(Available records begins)

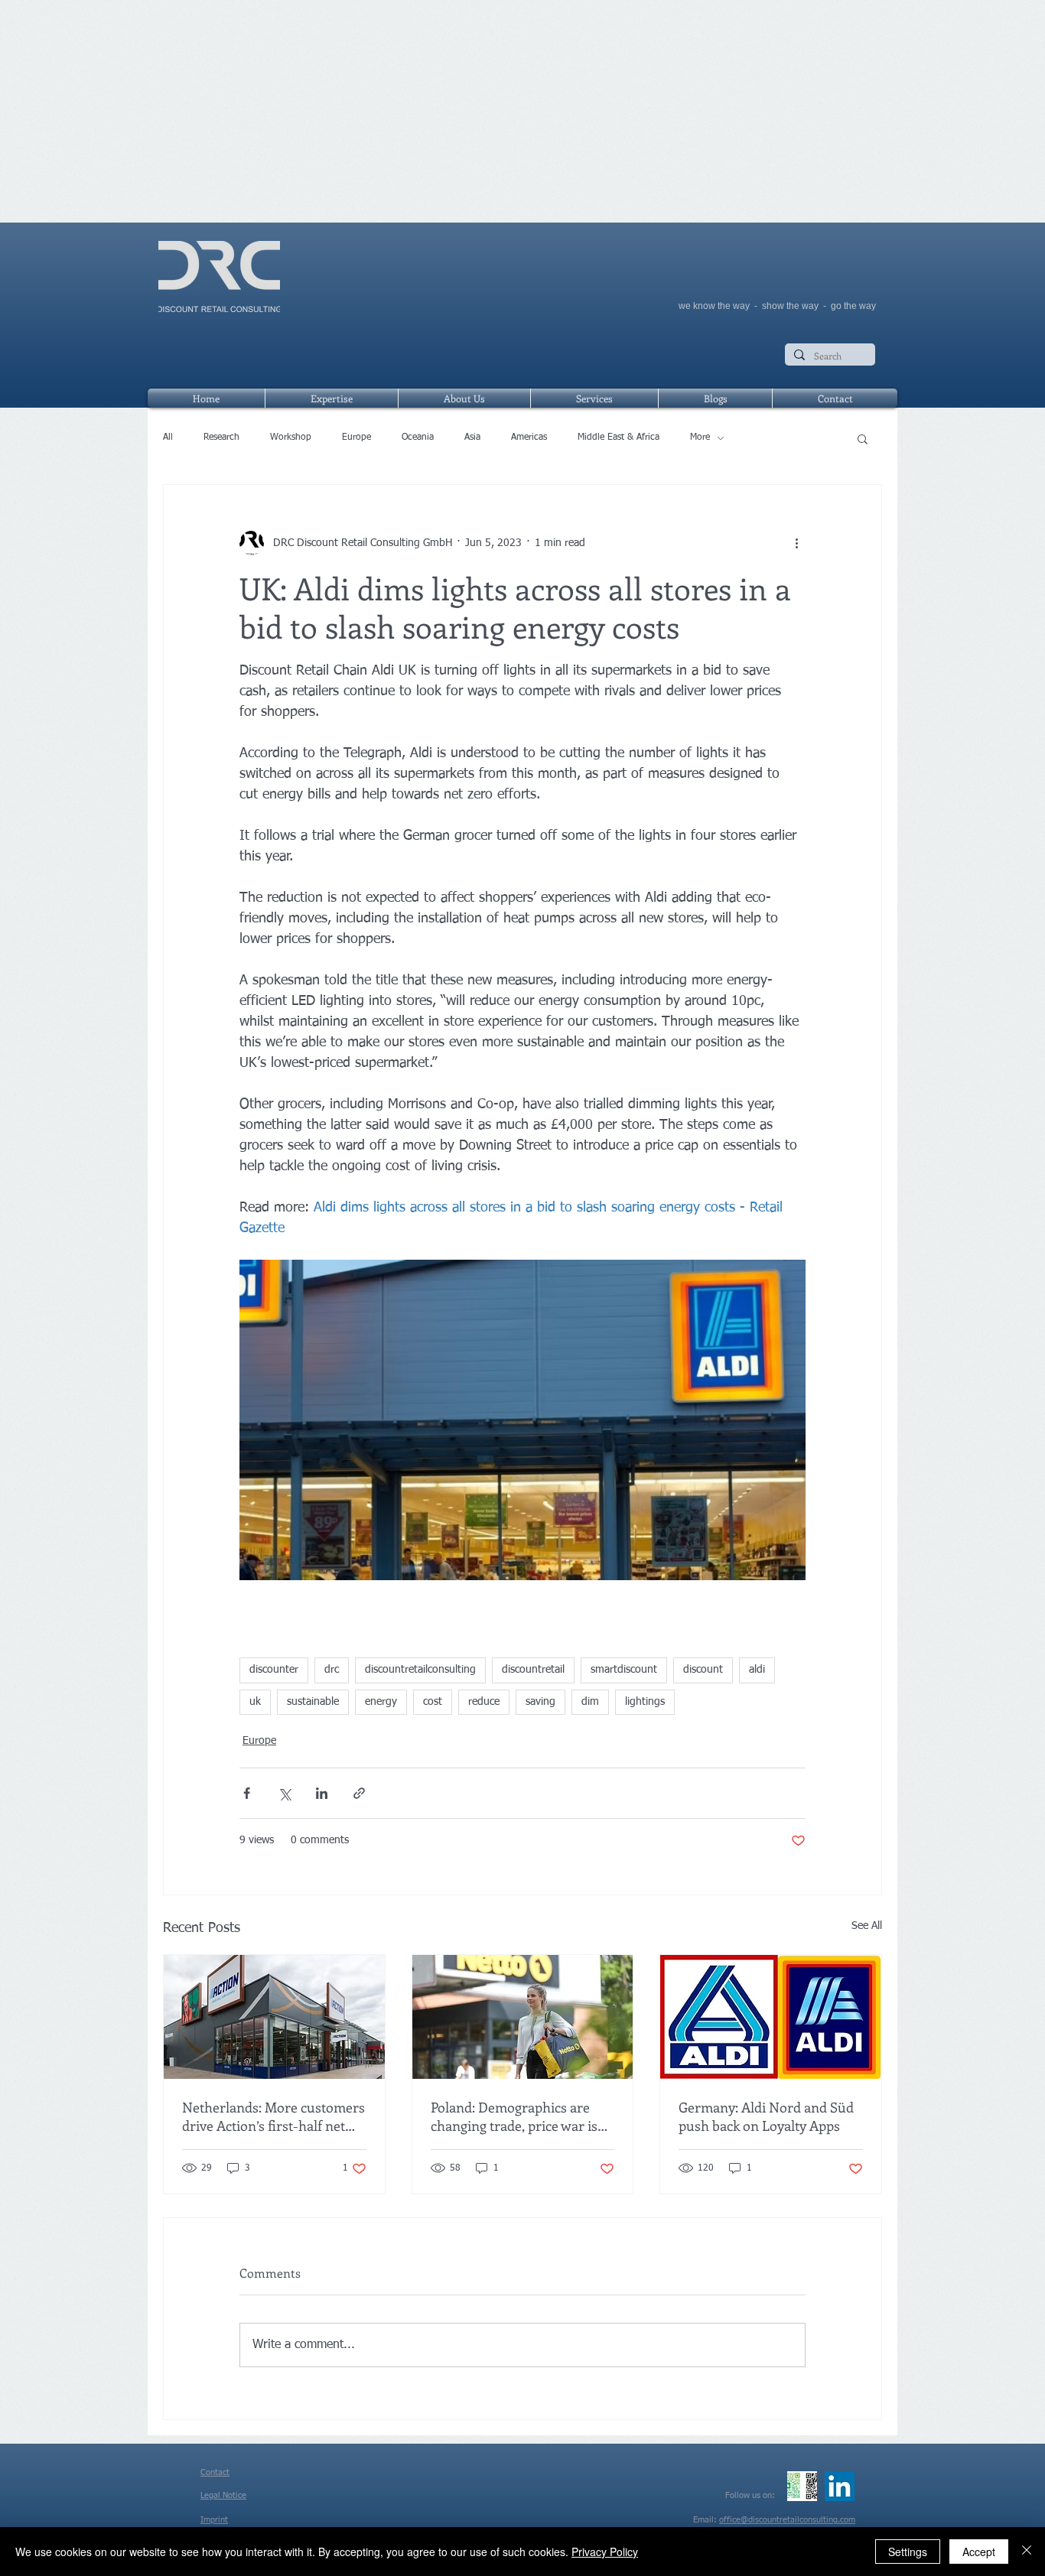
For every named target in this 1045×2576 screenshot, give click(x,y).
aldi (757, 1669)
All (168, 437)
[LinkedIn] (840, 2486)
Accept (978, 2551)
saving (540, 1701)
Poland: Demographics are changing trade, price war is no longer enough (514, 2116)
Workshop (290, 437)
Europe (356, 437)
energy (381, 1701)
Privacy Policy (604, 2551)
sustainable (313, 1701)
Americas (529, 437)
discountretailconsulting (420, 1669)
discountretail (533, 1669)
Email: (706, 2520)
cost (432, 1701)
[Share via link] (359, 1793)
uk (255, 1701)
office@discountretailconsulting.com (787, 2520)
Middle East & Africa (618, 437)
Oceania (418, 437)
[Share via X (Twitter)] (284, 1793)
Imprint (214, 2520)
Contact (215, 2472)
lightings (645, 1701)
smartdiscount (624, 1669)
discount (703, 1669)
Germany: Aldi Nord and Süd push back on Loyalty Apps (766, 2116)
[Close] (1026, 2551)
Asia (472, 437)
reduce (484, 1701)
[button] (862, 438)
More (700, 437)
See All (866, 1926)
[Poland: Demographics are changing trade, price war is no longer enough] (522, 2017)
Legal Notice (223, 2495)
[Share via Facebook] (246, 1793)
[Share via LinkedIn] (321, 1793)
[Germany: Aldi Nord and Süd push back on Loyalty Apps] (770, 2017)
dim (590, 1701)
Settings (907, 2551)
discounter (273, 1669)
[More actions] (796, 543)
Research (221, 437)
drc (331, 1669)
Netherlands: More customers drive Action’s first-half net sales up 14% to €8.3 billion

(Available records ends)

_Work to complete_.
Copy exactly the lines from the one with "Workshop (290, 437)" through the last line of the material, keeping both ends.

_Result below_.
Workshop (290, 437)
Europe (356, 437)
energy (381, 1701)
Privacy Policy (604, 2551)
sustainable (313, 1701)
Americas (529, 437)
discountretailconsulting (420, 1669)
discountretail (533, 1669)
Email: (706, 2520)
cost (432, 1701)
[Share via link] (359, 1793)
uk (255, 1701)
office@discountretailconsulting.com (787, 2520)
Middle East & Africa (618, 437)
Oceania (418, 437)
[Share via X (Twitter)] (284, 1793)
Imprint (214, 2520)
Contact (215, 2472)
lightings (645, 1701)
smartdiscount (624, 1669)
discount (703, 1669)
Germany: Aldi Nord and Süd push back on Loyalty Apps (766, 2116)
[Close] (1026, 2551)
Asia (472, 437)
reduce (484, 1701)
[button] (862, 438)
More (700, 437)
See All (866, 1926)
[Poland: Demographics are changing trade, price war is no longer enough] (522, 2017)
Legal Notice (223, 2495)
[Share via Facebook] (246, 1793)
[Share via LinkedIn] (321, 1793)
[Germany: Aldi Nord and Süd push back on Loyalty Apps] (770, 2017)
dim (590, 1701)
Settings (907, 2551)
discounter (273, 1669)
[More actions] (796, 543)
Research (221, 437)
drc (331, 1669)
Netherlands: More customers drive Action’s first-half net sales up 14% to €8.3 billion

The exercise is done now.